Closed anh-tong closed 2 years ago

anh-tong commented 2 years ago

Hi,

Thank you for sharing the code.

I wonder why Y2 has two zeros at the start of the output in this line. I thought it starts with only one zero like Y1.

ryanmccrickerd commented 2 years ago

Hi,

If you can provide the code, or point me to the notebook, which produces what you are referring to, I will take a look at this next week.

Otherwise, if I’m not mistaken, we should expect Y2 to start with one zero like Y1, plus N more zeros where N is the order (kappa) of the hybrid scheme being used. Since the repo uses kappa=1, then we should see 1+1=2 leading zeros in Y2.

Regards,

On Fri, 22 Apr 2022 at 13:02, Anh Tong @.***> wrote:

Hi,

Thank you for sharing the code.

I wonder why Y2 has two zeros at the start of the output in this line. https://github.com/ryanmccrickerd/rough_bergomi/blob/6a04ca5d2d0f6a45df28ae7bad9c882d537ef14e/rbergomi/rbergomi.py#L61 I thought it starts with only one zero like Y1.

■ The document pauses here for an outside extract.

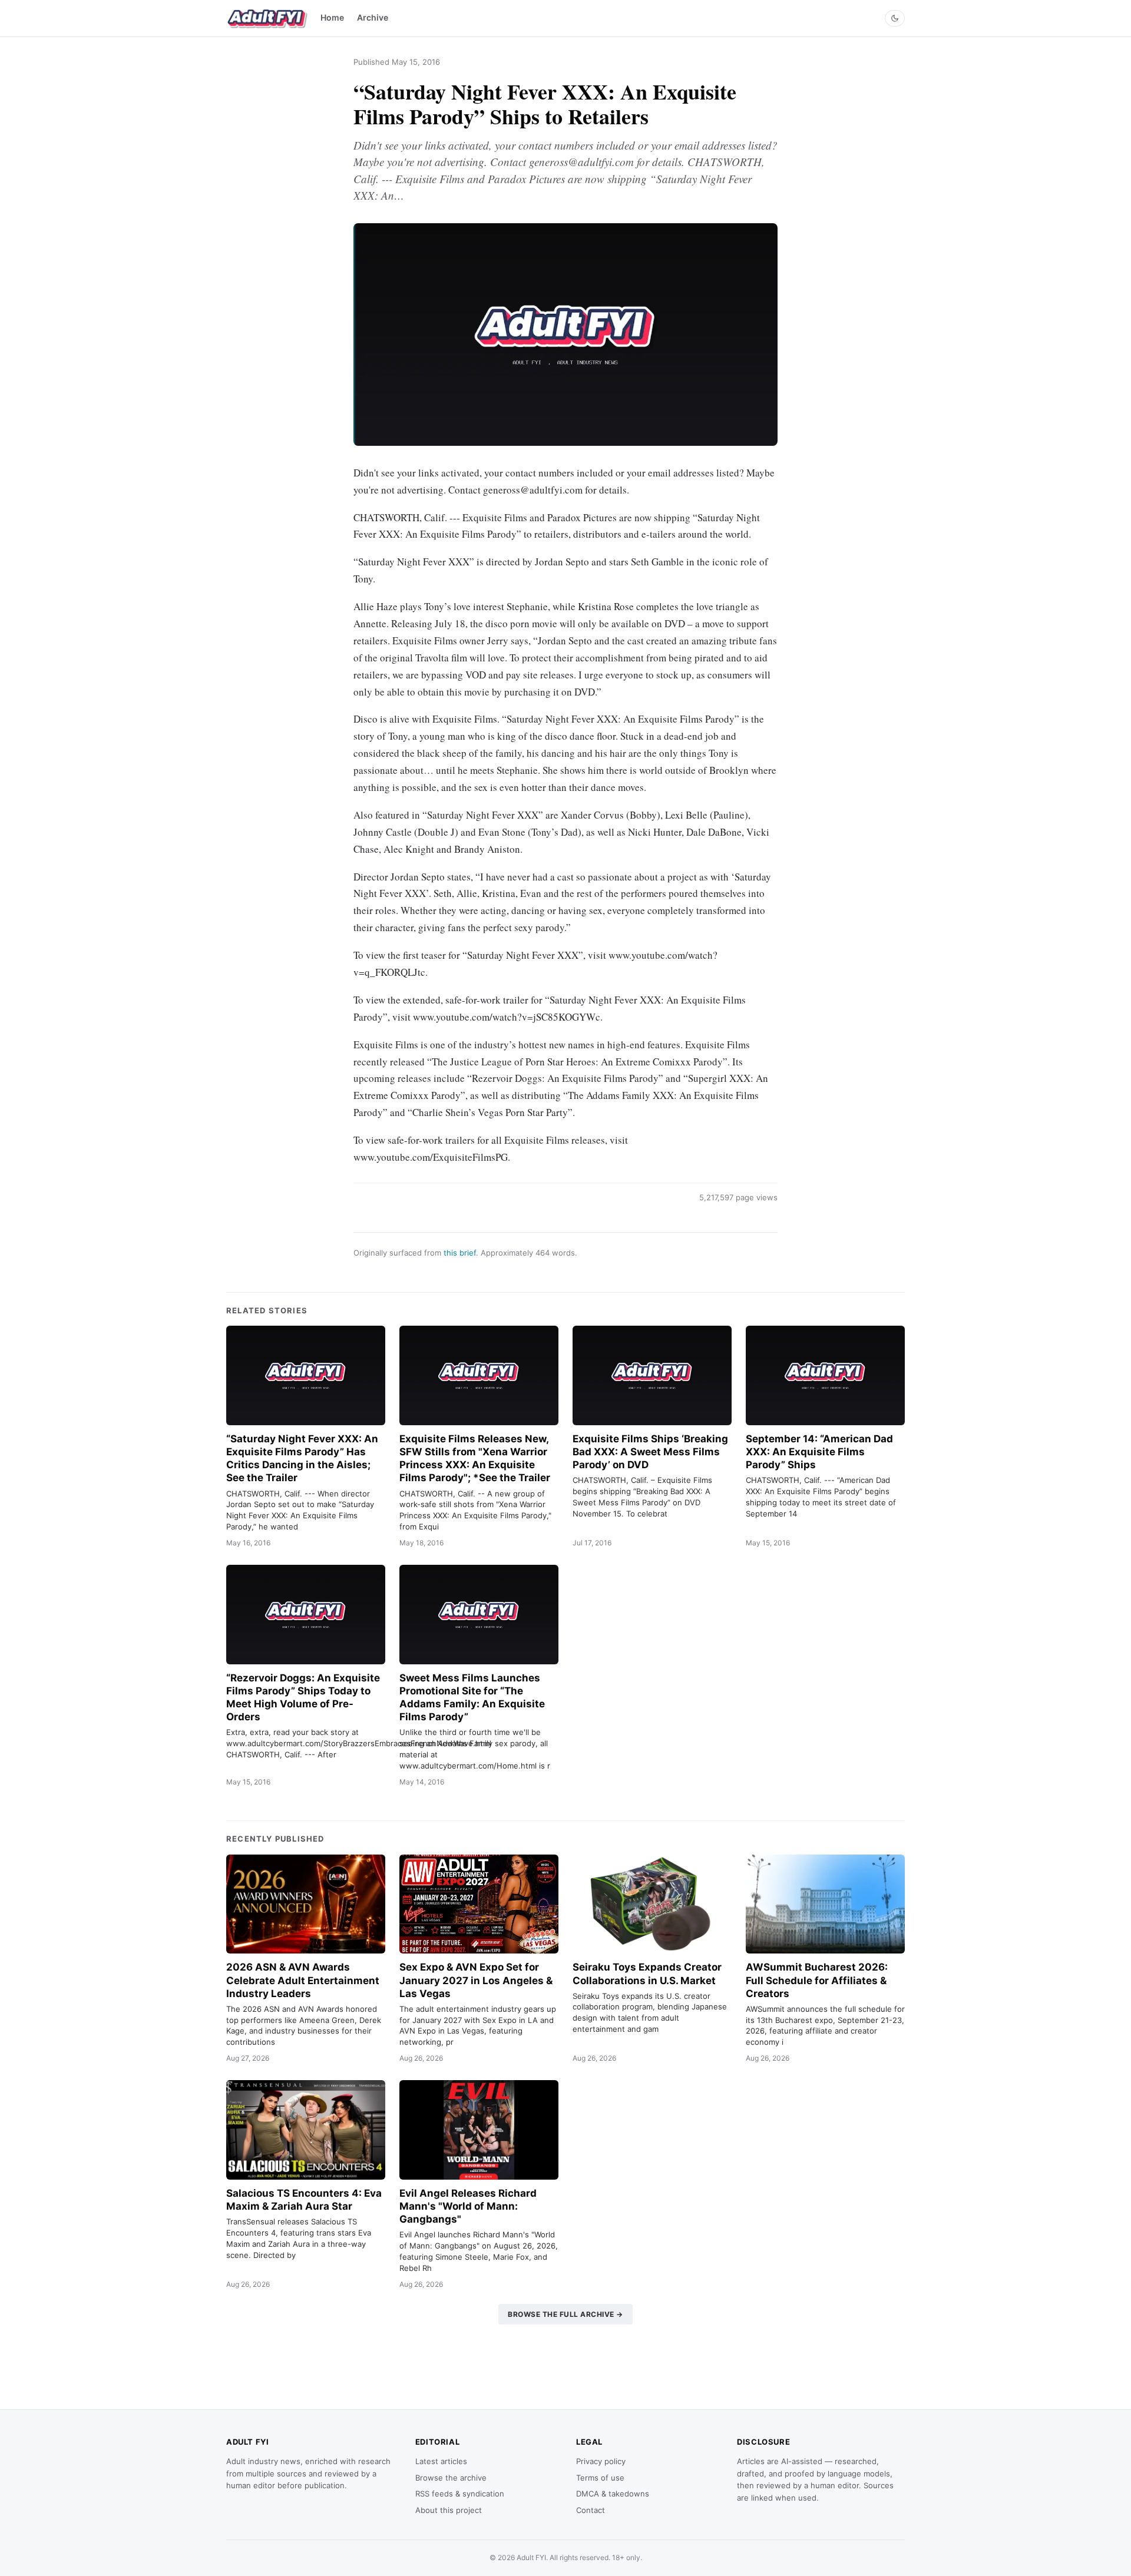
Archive (372, 17)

— Reply to this email directly, view it on GitHub https://github.com/ryanmccrickerd/rough_bergomi/issues/3, or unsubscribe https://github.com/notifications/unsubscribe-auth/AA257343KJRKXQHV3PLLNE3VGKIO7ANCNFSM5UCDYV5Q . You are receiving this because you are subscribed to this thread.Message ID: @.***>

anh-tong commented 2 years ago

Thank you for replying.

As I understand, Y2 aims to compute the second term in the sum (eq 3.4 in the paper https://arxiv.org/pdf/1507.03004.pdf). If we pick the second point (is not affected by the choice of kappa) on the discretized grid, the second term does not seem to be zero.

image

Here is a script to replicate https://colab.research.google.com/drive/1cwF5u26RB3GApOZg9aX2fg1wEiSQ3qKF?usp=sharing

ryanmccrickerd commented 2 years ago

Thanks for sharing. But Y denotes a truncated Brownian semi-stationary (TBSS) process, so if I'm not mistaken you should be looking at Eq 3.7 in Mikko's paper, not Eq 3.4.

Y2 then corresponds to the second term in Eq 3.7. Setting kappa=1 there, you see that the first two contributed terms (i=0, i=1) are zero, since the applicable sum runs from k=2 to k=0 then k=2 to k=1. If Y was just a BSS, this would not be the case.

This paper is required to understand why the relevant process in the risk-neutral rBergomi model is indeed a TBSS, not a BSS. Hope this all helps

anh-tong commented 2 years ago

Thank you so much for the suggestion and detailed explanation.